Work to complete> Every line from the one with "Instruction: Select the" to the end of the entries, both included, is to be copied exactly; the other lines stay out.

[Stored records]
....................
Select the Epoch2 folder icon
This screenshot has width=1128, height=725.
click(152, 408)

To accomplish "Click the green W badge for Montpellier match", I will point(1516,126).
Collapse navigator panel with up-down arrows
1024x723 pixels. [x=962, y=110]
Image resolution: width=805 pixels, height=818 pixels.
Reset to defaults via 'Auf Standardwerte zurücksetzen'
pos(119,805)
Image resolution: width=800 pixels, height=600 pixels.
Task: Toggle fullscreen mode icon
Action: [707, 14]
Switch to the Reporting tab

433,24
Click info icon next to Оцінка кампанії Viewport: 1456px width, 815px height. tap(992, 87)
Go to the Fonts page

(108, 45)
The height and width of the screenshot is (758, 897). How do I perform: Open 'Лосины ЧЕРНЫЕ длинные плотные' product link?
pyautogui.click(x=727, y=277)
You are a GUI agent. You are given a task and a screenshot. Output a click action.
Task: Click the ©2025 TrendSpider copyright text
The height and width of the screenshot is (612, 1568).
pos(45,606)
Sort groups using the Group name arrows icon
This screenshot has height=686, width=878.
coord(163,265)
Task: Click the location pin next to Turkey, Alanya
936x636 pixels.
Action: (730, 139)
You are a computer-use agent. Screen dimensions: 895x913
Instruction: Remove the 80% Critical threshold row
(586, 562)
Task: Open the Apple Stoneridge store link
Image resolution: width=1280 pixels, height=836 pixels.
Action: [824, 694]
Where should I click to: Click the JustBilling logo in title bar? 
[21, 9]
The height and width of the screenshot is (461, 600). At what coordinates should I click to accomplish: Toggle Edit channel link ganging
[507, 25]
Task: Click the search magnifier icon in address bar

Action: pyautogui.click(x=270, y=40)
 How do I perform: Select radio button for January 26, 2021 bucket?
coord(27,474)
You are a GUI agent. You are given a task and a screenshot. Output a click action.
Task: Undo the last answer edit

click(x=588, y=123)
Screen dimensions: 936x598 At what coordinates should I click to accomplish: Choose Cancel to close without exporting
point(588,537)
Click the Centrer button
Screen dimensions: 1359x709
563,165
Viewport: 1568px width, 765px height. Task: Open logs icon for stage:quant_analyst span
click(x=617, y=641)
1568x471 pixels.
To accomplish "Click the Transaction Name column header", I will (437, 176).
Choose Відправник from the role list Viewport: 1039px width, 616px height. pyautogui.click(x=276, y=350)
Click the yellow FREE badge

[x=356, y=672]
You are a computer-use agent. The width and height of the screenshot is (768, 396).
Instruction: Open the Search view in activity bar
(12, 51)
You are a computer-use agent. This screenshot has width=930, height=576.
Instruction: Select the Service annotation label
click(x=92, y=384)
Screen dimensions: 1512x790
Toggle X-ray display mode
....................
Your solution>
Instruction: Select the Service annotation label
click(x=92, y=384)
Screen dimensions: 1512x790
Toggle X-ray display mode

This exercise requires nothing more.